Widząc jadący (z górki, przypominam, duży, podróżny) autobus, co robi tatuś?
Odskakuje na bok, zostawiając wózek na środku drogi.

Autobus zaczął gwałtownie hamować, o tyle dobrze, że jechaliśmy i tak bardzo wolno, a i tak nami trochę rzuciło.

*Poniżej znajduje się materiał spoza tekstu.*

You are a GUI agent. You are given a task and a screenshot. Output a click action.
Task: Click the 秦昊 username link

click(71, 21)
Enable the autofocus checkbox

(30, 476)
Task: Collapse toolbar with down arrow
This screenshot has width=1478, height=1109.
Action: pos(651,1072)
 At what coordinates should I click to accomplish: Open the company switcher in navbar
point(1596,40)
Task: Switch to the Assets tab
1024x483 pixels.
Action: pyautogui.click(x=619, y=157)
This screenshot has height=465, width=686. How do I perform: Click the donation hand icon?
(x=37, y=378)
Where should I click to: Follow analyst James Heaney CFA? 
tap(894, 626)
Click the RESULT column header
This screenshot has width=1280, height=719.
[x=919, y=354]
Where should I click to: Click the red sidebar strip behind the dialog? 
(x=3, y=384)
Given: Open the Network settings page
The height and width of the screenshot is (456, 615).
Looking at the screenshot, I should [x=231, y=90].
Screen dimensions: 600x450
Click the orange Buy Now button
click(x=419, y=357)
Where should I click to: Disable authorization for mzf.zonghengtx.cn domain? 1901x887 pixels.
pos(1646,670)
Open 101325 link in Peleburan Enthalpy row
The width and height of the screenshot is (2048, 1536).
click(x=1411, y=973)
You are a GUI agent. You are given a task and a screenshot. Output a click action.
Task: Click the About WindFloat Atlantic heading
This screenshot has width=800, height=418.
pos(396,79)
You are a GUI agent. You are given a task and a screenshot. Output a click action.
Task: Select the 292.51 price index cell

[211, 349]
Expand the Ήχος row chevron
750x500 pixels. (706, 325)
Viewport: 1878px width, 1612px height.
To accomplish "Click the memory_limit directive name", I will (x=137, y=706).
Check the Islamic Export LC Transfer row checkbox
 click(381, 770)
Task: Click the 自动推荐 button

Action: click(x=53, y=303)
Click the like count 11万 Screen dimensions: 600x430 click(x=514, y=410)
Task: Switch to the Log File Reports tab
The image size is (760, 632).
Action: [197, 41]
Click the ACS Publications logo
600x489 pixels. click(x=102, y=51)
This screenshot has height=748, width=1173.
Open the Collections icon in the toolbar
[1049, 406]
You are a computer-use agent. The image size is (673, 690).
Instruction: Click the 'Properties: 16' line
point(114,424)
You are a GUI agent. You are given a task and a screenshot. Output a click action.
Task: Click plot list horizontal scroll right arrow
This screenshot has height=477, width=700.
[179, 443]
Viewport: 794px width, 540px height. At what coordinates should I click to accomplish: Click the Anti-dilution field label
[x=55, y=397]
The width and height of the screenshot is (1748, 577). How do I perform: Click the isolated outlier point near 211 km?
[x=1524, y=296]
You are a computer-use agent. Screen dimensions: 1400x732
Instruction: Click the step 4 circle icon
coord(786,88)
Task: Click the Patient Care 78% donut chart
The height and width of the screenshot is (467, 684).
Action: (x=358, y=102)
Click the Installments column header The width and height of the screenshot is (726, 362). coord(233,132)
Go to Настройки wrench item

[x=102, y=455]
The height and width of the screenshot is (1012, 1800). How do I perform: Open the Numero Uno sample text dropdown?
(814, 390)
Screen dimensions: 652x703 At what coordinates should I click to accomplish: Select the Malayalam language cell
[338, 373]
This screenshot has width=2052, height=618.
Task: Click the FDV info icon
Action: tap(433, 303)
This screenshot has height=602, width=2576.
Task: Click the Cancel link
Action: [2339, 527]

Kierowca wyhamował z parę centymetrów przed dzieciakiem. A tatuś? Podleciał do drzwi i drąc japę kilka razy je kopnął, po czym złapał wózek i się zmył.

miasto kuj-pom

Skomentuj (8) Pobierz ten tekst w formie obrazka
Ocena: 624 (668)

Komentarze

Momencik, trwa ładowanie komentarzy   ładowanie…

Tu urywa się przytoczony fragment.